Chibnall created The Timeless Child canon thing, where Davies is doing this bi-regeneration thing. These are two similarly huge events. The one thing that separates them is the simple thing they do to the show as a whole: The Timeless Child looks back and says “There is more of you than you thought,” where bi-regeneration comes about because The Toymaker was playing with reality. Looking forward, it gives us a place to move on. 1-14 gets to sit with Donna, Rose, Sylvia, Shaun, Mel, and Wilf (when he’s not shooting moles) and process the trauma.

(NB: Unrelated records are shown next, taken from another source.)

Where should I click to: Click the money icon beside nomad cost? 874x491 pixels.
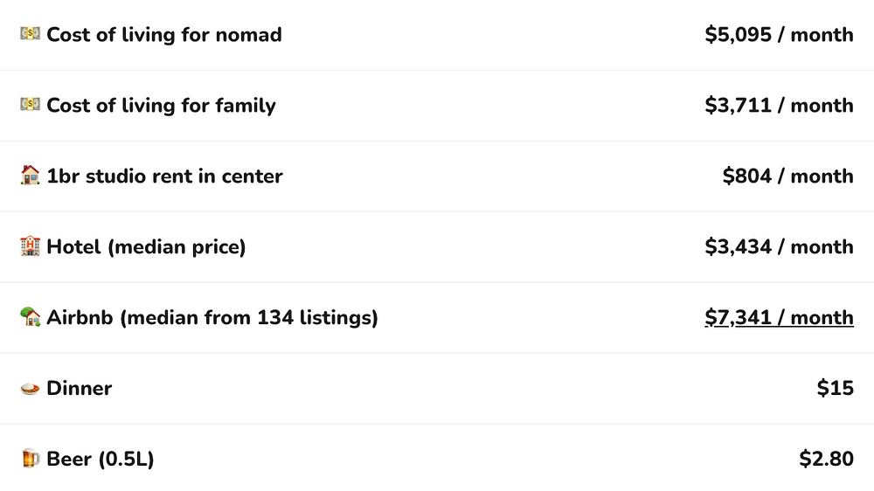30,35
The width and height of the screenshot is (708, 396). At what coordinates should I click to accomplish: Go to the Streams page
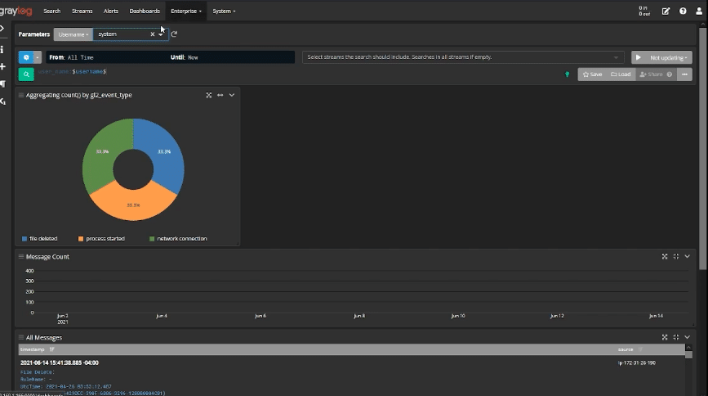click(x=82, y=11)
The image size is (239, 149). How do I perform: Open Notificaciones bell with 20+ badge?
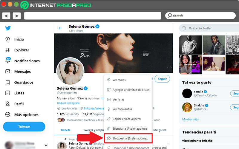point(8,60)
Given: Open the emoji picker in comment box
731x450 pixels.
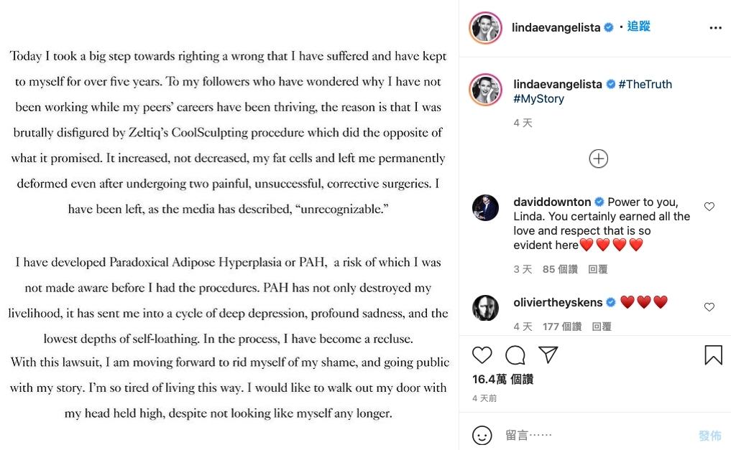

15, Ncuti, whatever we’re calling him, this Doctor we’re getting is carefree and energetic but has that Doctor-y compassion. I’m excited to see more of him, not just because he has that low, rolling-R thing in his accent that we have which it is so good to have at least a little bit of, but because he split from David and felt like a breath of fresh air from that moment. It also helps that he has raw sex appeal, and I think his coming out of the former “hot Doctor” is no mistake.

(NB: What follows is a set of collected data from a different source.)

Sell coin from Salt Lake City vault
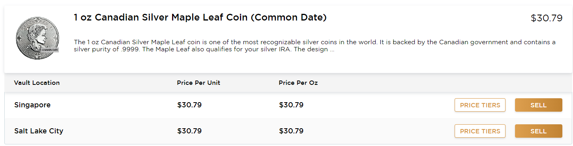 click(x=539, y=131)
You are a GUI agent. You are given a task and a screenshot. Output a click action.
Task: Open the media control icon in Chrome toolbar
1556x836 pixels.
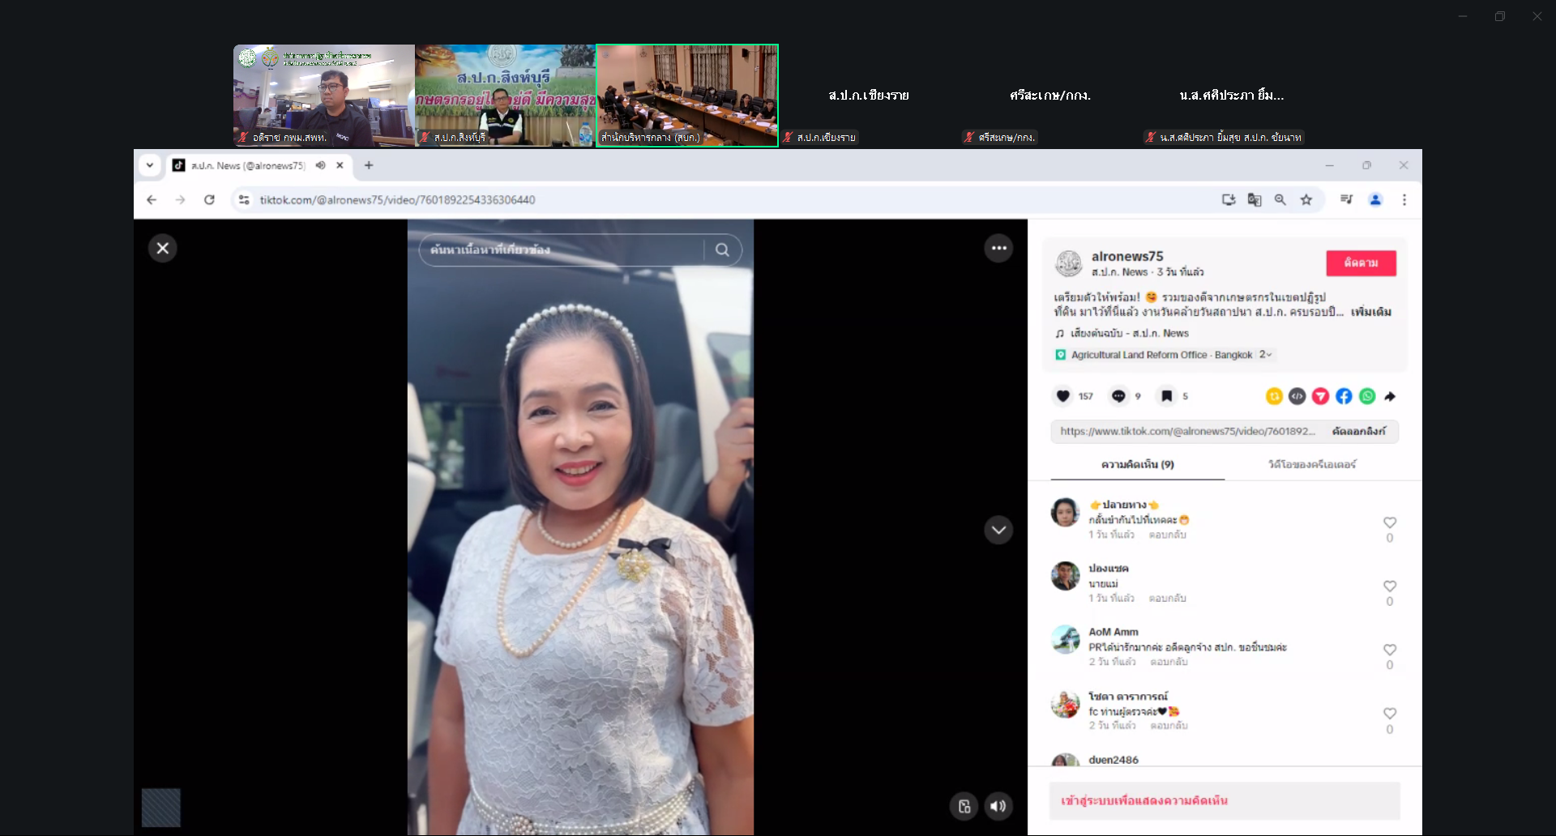1346,200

Is bi-regeneration different? Yes. Does it change the canon completely? No, as long as it doesn’t become the standard. The one thing I’ve seen stated a couple of times now is, “Well, it is stupid and just gives credence to people saying ‘well why can’t we just have David back since he’s still around’?” David’s Doctors have effectively retired, specifically 14. It is in the text and on the paper, that Doctor is settling. No more running or saving the day, that Doctor is tired and needs to rest.
“Well, does he age? Does he regenerate into Ncuti then? What happens? I need to know everything!” If you are coming into a show called Doctor Who and want all the questions answered, I don’t know what is wrong with you. Am I saying some of those questions aren’t warranted? No, I think establishing what happens later is worth visiting, just doing so… later. We didn’t know who River Song was in 2008, we just had to wait a while. This is the same thing, we’ll undoubtedly get it in a short story, a book, a Big Finish, a spin-off, and god only knows what else.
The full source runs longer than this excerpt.